#### Available data:
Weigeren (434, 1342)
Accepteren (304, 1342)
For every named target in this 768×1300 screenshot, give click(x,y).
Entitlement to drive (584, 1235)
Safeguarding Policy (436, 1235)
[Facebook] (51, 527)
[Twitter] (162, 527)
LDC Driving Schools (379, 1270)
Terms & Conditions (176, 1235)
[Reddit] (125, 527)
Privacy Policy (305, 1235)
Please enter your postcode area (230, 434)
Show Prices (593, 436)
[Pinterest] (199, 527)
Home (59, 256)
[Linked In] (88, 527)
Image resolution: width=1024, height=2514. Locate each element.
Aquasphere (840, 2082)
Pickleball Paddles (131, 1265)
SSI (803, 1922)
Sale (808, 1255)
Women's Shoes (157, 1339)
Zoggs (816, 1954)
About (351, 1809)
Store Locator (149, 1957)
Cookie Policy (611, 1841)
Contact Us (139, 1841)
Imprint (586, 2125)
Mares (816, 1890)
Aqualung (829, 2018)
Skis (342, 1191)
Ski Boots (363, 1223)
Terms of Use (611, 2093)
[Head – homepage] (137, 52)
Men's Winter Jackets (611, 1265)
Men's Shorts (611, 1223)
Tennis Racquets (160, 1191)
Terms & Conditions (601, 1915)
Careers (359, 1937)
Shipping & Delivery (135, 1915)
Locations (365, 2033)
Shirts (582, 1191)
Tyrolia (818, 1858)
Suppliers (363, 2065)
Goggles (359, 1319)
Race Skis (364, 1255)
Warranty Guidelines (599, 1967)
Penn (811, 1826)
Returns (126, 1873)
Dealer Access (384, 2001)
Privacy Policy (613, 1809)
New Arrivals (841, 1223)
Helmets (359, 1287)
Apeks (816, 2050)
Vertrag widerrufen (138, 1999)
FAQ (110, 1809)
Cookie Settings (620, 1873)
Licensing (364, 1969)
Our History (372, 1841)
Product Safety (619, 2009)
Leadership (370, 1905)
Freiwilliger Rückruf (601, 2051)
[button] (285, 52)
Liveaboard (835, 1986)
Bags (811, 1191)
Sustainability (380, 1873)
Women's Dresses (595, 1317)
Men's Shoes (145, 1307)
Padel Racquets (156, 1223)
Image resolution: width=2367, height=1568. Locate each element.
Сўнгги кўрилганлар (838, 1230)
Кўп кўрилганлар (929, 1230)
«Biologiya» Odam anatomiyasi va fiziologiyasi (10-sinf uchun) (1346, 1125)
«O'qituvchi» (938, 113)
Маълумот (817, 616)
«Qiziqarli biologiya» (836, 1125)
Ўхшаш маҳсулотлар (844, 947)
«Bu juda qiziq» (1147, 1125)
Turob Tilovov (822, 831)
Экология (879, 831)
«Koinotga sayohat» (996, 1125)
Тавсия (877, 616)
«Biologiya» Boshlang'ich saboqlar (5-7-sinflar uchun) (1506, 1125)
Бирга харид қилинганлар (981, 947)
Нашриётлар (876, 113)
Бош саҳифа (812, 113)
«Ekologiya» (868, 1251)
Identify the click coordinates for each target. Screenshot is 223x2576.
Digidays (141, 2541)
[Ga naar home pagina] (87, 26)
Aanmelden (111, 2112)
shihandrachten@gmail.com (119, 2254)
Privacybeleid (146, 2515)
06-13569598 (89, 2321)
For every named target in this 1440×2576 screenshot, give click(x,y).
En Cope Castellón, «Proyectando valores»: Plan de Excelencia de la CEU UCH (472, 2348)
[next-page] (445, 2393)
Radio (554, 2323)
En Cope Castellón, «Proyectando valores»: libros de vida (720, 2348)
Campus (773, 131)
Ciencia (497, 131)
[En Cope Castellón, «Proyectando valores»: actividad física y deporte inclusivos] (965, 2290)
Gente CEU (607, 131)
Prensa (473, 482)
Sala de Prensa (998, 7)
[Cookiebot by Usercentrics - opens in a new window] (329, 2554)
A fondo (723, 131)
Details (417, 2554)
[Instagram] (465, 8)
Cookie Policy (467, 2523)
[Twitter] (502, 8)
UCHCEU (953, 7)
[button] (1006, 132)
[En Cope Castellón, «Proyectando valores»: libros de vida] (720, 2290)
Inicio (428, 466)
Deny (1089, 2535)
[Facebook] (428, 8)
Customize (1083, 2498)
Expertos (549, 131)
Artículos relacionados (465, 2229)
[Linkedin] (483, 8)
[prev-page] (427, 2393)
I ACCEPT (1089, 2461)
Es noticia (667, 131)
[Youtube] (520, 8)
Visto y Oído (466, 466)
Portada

#### What to do:
Could you return, word for word, only the lines running from the first line of the material above to the line that contains "Aqualung (829, 2018)", inclusive?

#### Answer area:
Weigeren (434, 1342)
Accepteren (304, 1342)
For every named target in this 768×1300 screenshot, give click(x,y).
Entitlement to drive (584, 1235)
Safeguarding Policy (436, 1235)
[Facebook] (51, 527)
[Twitter] (162, 527)
LDC Driving Schools (379, 1270)
Terms & Conditions (176, 1235)
[Reddit] (125, 527)
Privacy Policy (305, 1235)
Please enter your postcode area (230, 434)
Show Prices (593, 436)
[Pinterest] (199, 527)
Home (59, 256)
[Linked In] (88, 527)
Image resolution: width=1024, height=2514. Locate each element.
Aquasphere (840, 2082)
Pickleball Paddles (131, 1265)
SSI (803, 1922)
Sale (808, 1255)
Women's Shoes (157, 1339)
Zoggs (816, 1954)
About (351, 1809)
Store Locator (149, 1957)
Cookie Policy (611, 1841)
Contact Us (139, 1841)
Imprint (586, 2125)
Mares (816, 1890)
Aqualung (829, 2018)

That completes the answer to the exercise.